To do a proper wave-form inversion it is necessary to have accurate velocity-models, estimated rock parameters (e.g. resonance frequency, Q-factor…) and an understanding of the source mechanism. All this parameters are difficult to get, and assumptions have to be made. The focal mechanism and moment tensor inversion was presented and discussed on the WS, but from my point of view nothing new. The same methods are used as presented on the last passive seismic WS and I think the visualization of the moment tensor, like beach-balls are made for scientists rather than engineers. But the engineers have to make their decisions on the results we provide and therefore easier understandable visualization methods should be developed. Some improvements already exist like the use of Hudson-diagrams and fracture volume-plots.
However, microseismic monitoring is an engineering tool and I got the impression that we are losing the reason why we are doing all this. I am still missing the link between fracture volume estimation (if possible) and microseismic events. How can we calculate e.g. the fracture size and orientation? How can we estimate the fracture volume? And how accurate are the results? This are questions to be answered, only to name some.

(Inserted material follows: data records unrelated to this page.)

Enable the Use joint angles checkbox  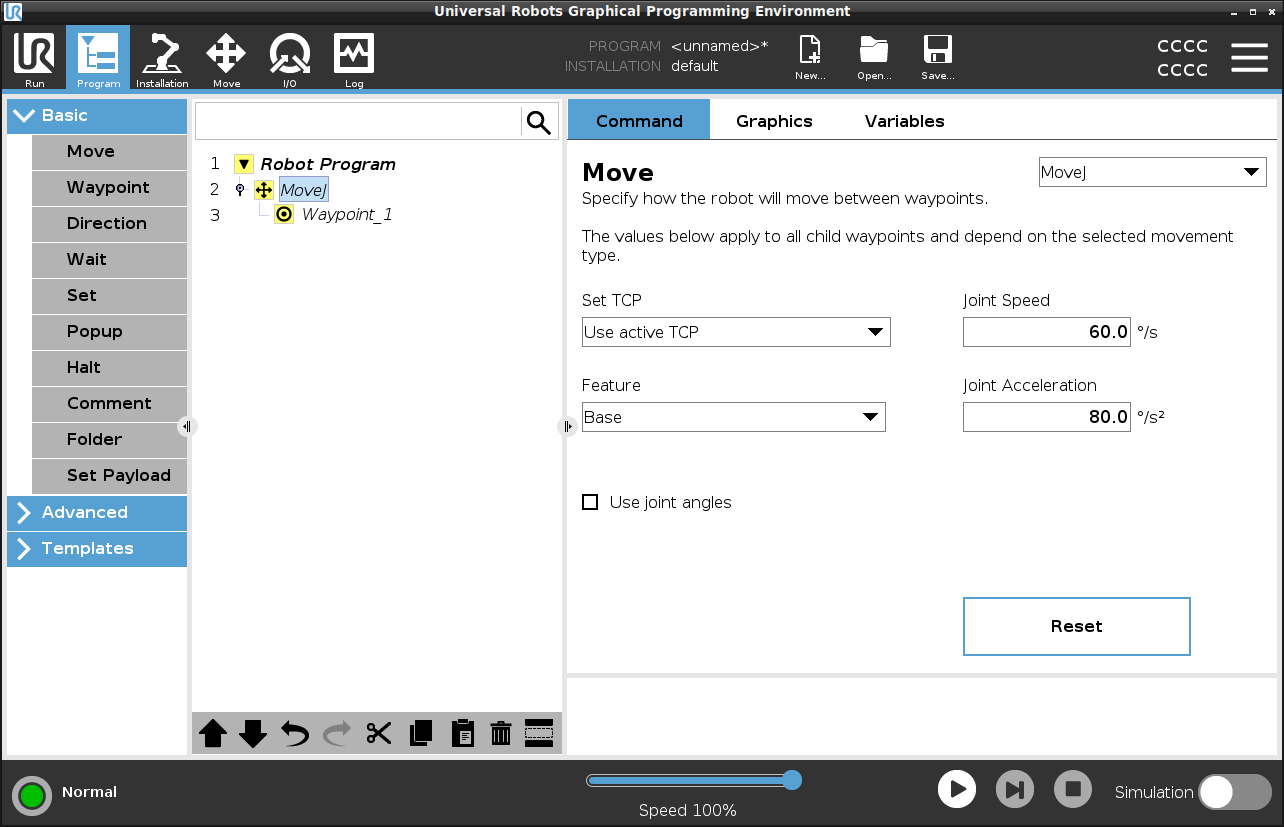click(x=590, y=502)

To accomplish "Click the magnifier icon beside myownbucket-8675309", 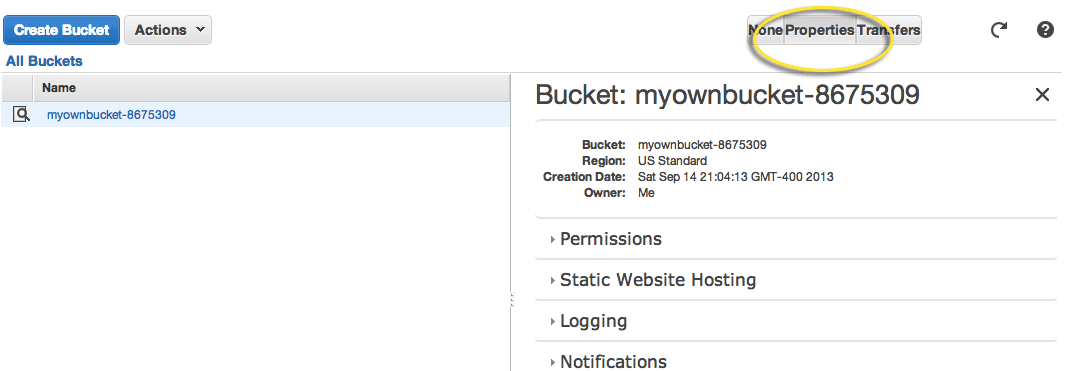I will [21, 115].
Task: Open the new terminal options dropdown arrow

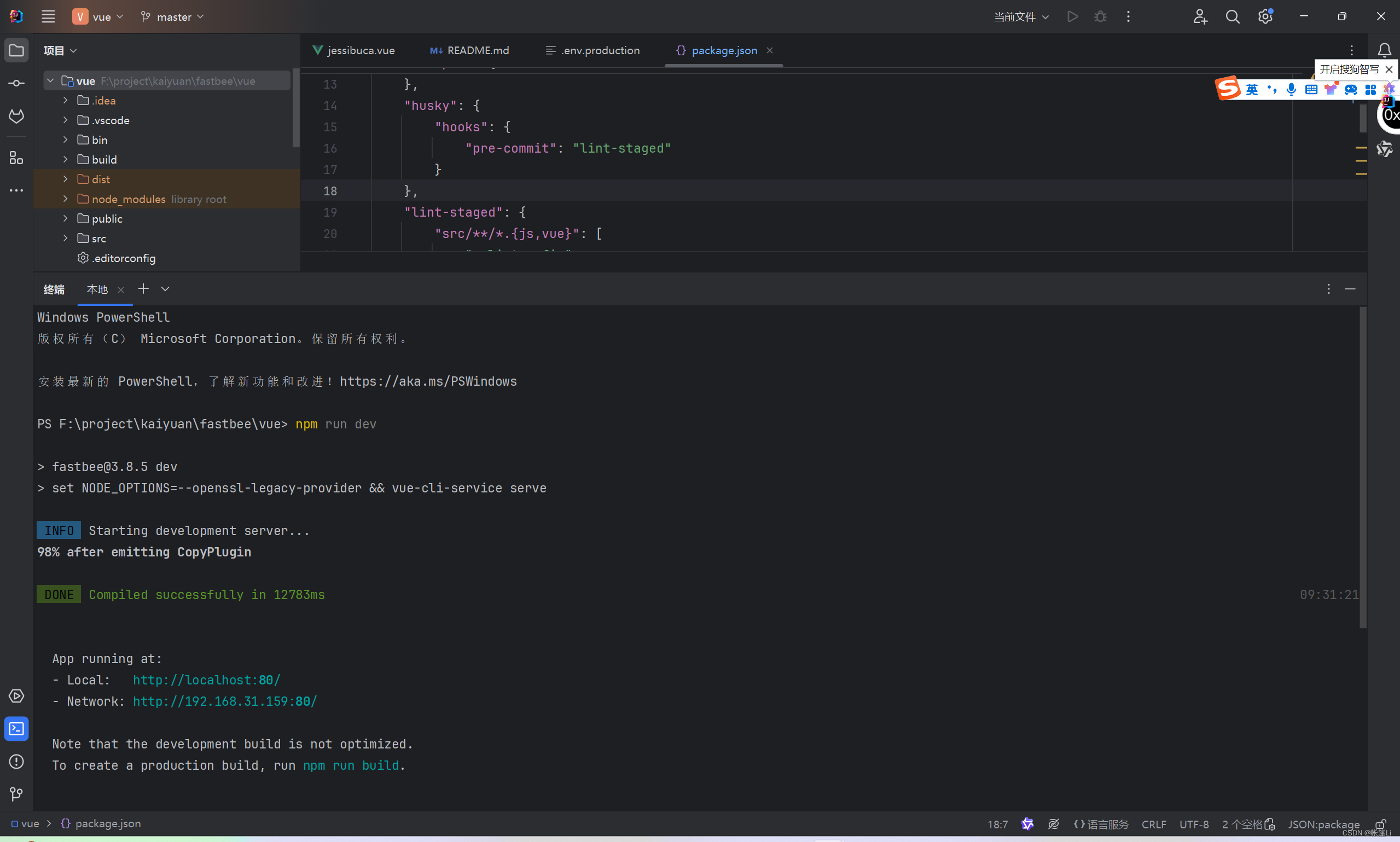Action: point(165,289)
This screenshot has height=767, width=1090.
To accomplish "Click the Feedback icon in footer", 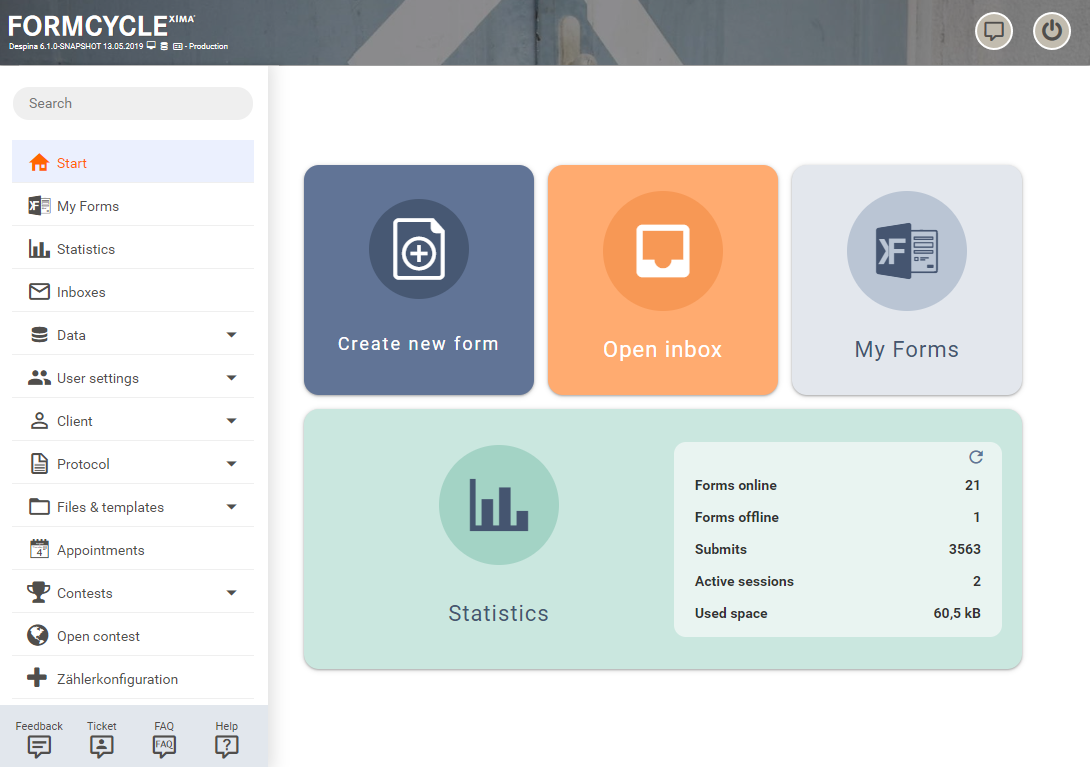I will pos(39,745).
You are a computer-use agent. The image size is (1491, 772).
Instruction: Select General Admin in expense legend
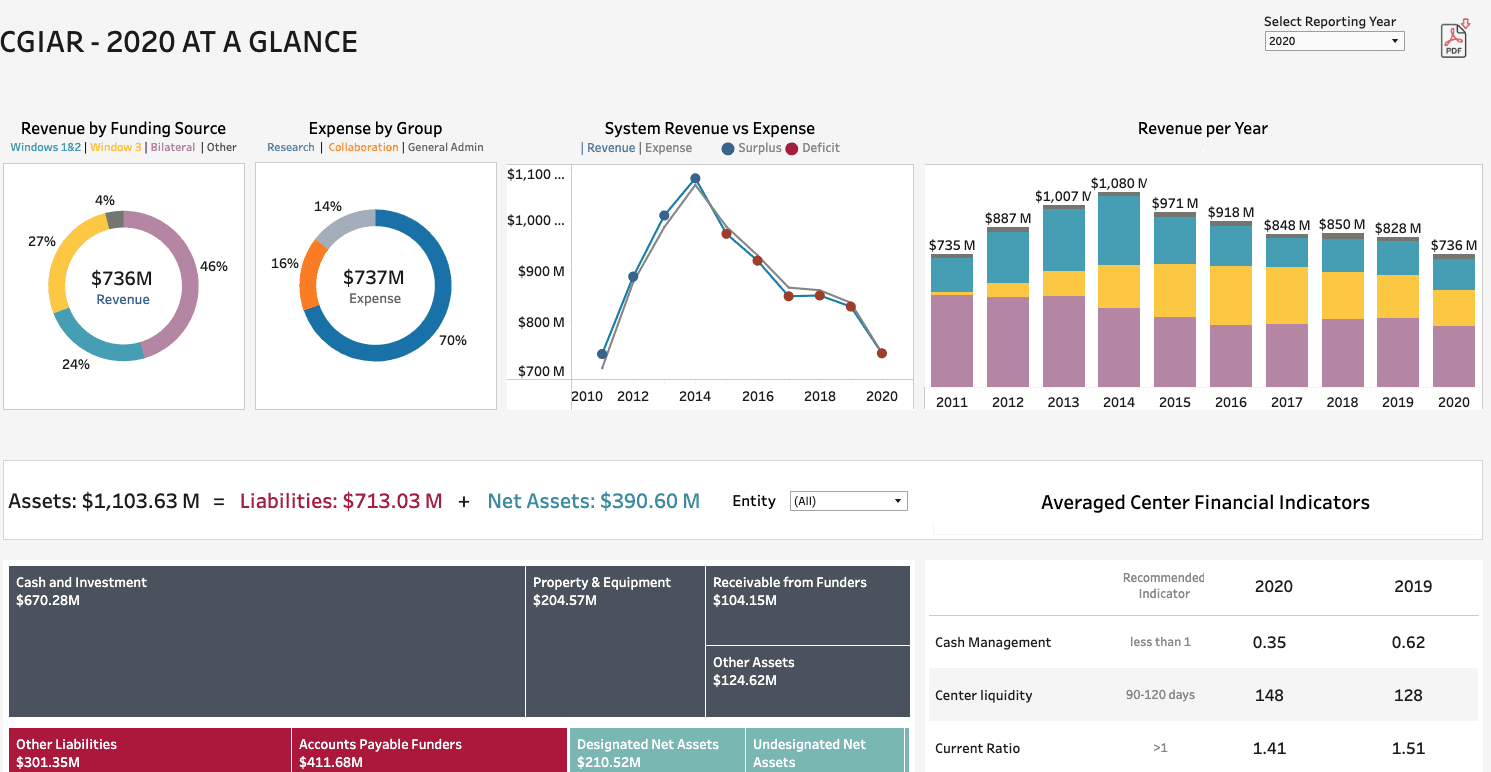(x=446, y=147)
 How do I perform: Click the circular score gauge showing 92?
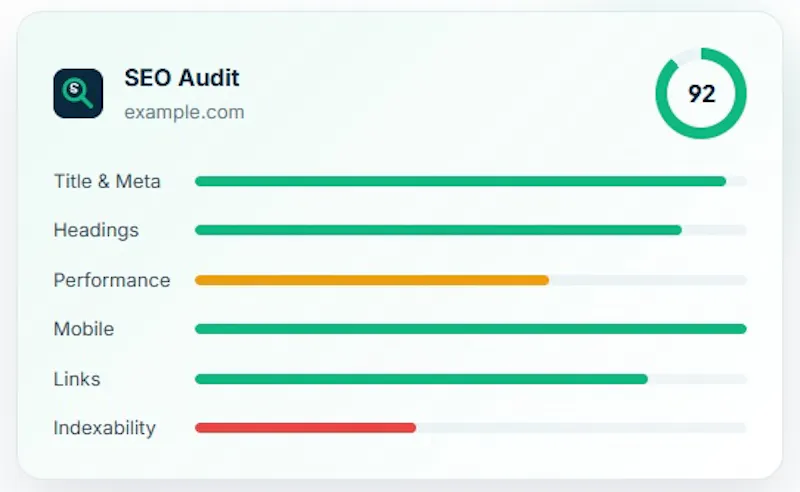click(x=701, y=93)
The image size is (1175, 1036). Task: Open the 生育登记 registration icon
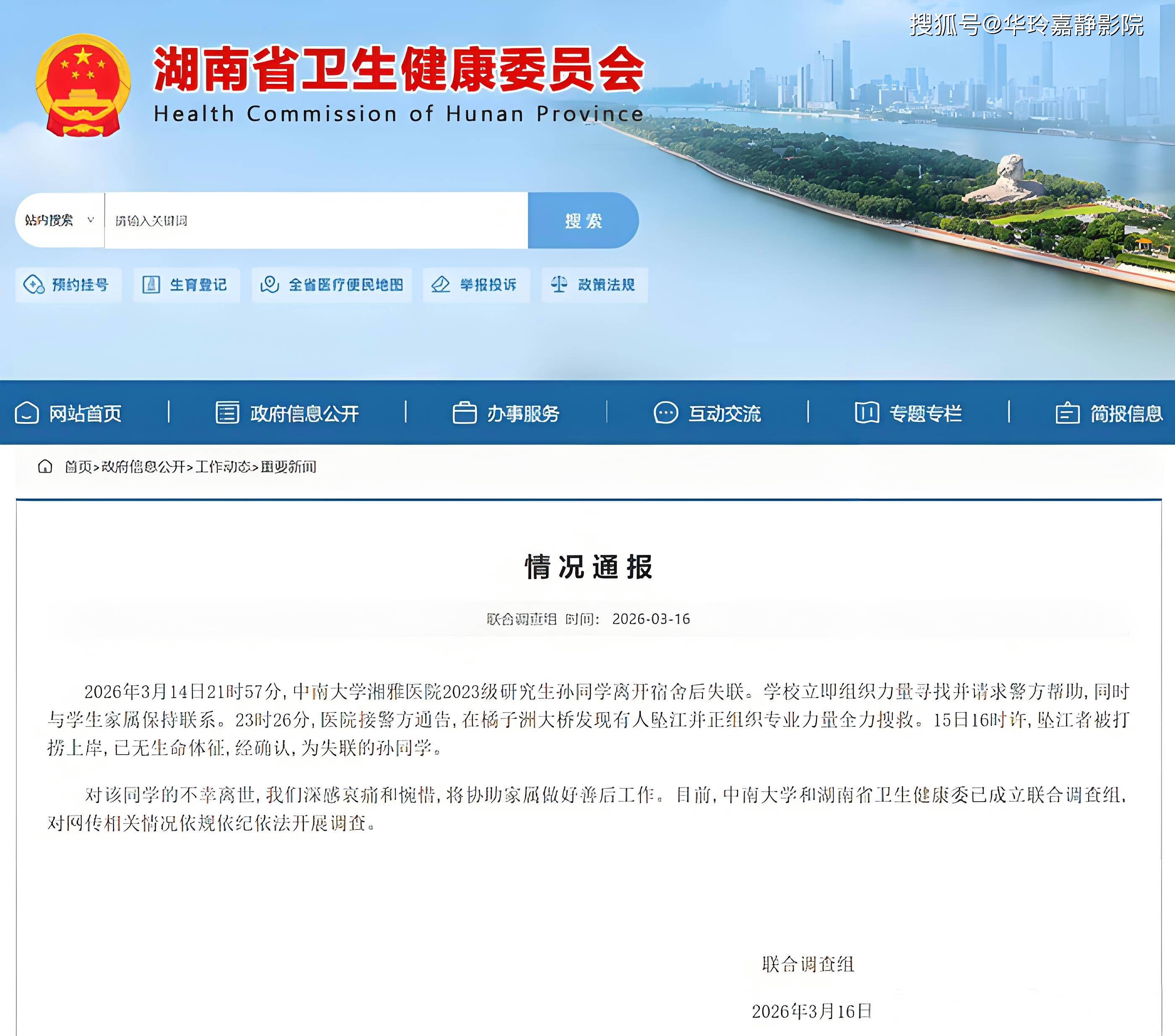click(152, 285)
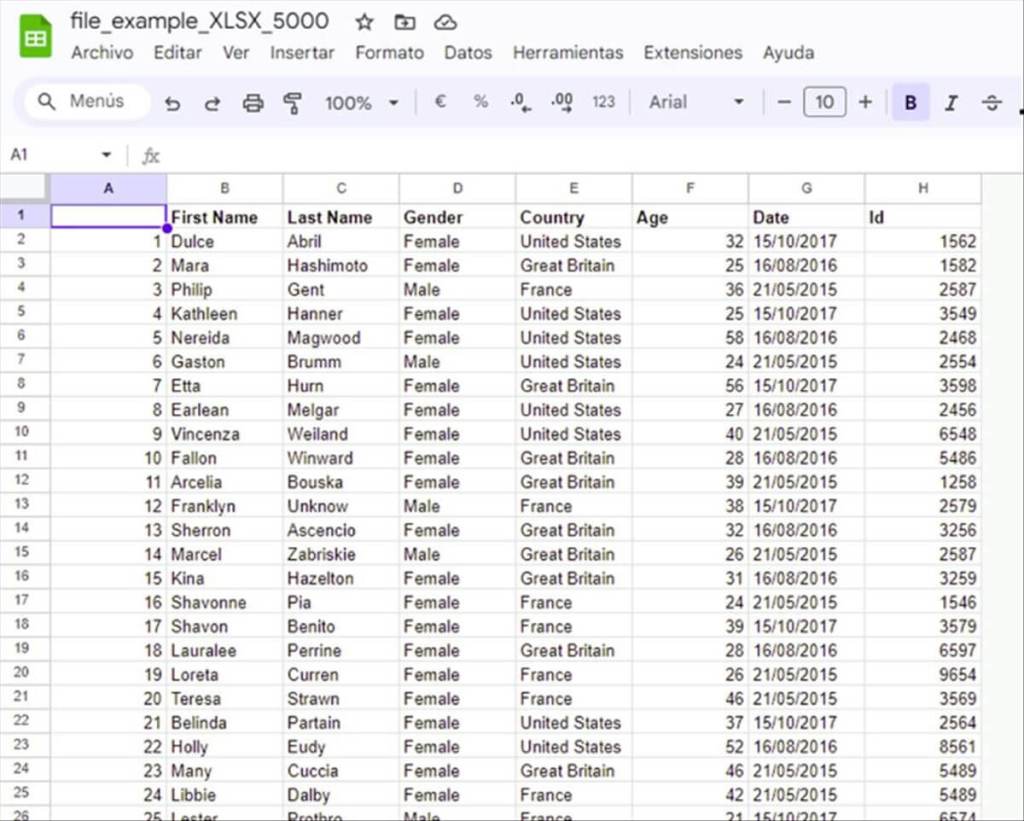Expand the A1 name box dropdown

(x=106, y=155)
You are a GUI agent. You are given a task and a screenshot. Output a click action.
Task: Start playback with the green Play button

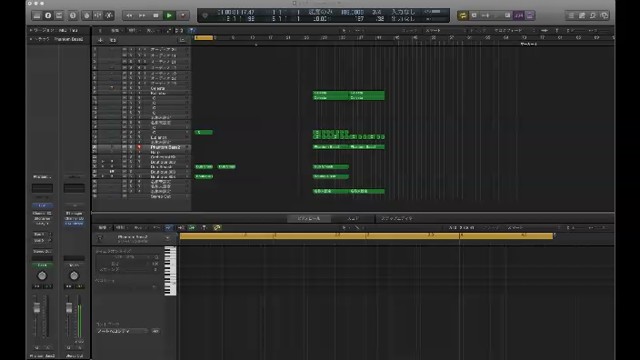169,16
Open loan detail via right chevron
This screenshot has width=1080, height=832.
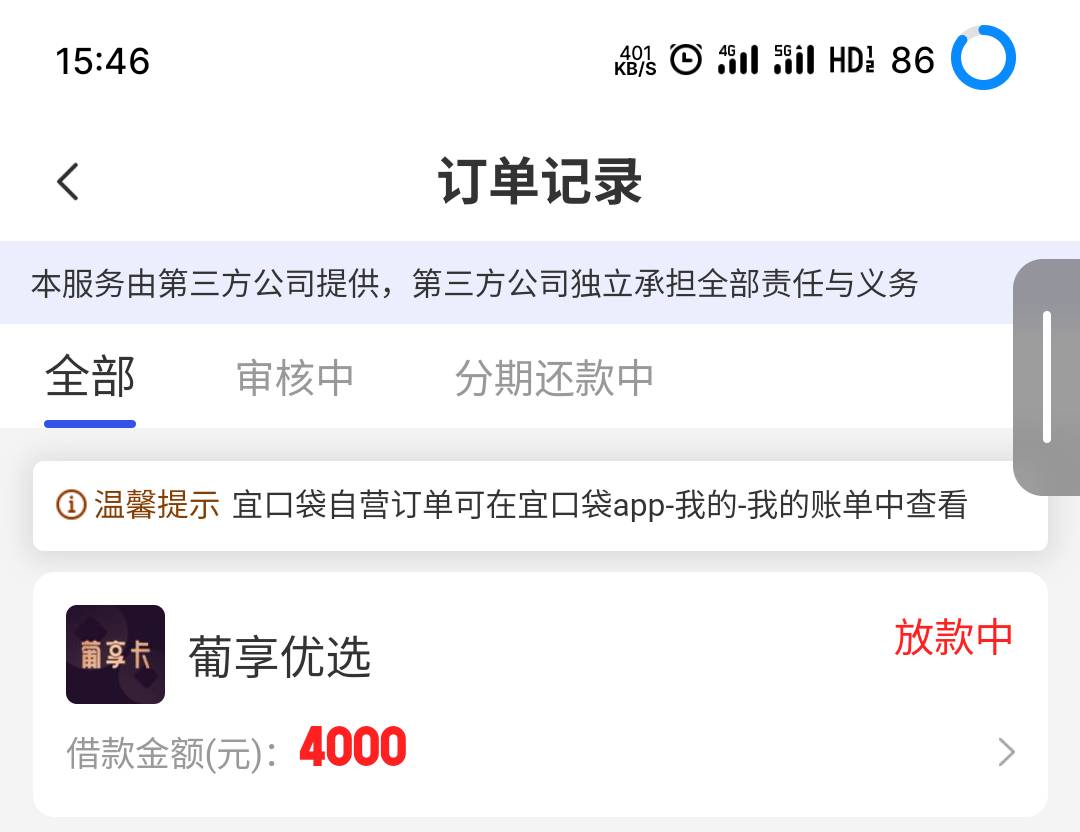1006,752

This WS showed that we have microseismic detection workflows in place to determine the source location and moment tensor as soon as we are able to detect microseismic events. But in order to make microseismic events detectable, we have to add some steps which are not well discussed yet. This steps are not in the main focus, but I think they are equally important than event detection, moment tensor inversion and estimation of the focal mechanism.
The first step should be the a more or less standardized feasibility study, but this will require access to a geophysical model with high accurate velocities models as well as the Q estimation and the receiver characteristics. With some assumptions with respect to the characteristics of microseismic events, we can calculate the attenuation of the event with distance from its location. The measured event Magnitude at the receiver position can be evaluated. Furthermore the signal to noise ratio (SNR) improvement with different number of receivers used can be predicted. The result of this feasibility study will be the evaluation of the maximum achievable detection ranges for different receiver configurations. The feasibility study should also include some synthetic experiments using different microseismic sources of different sizes which are triggered at specific locations along a fracture/fault plane in the model in order to quantify detectability with size, depth and noise level of the source.
There will be not one workflow to fix all requirements, but the useful combination of preprocessing methods will be the key to improve the measured data.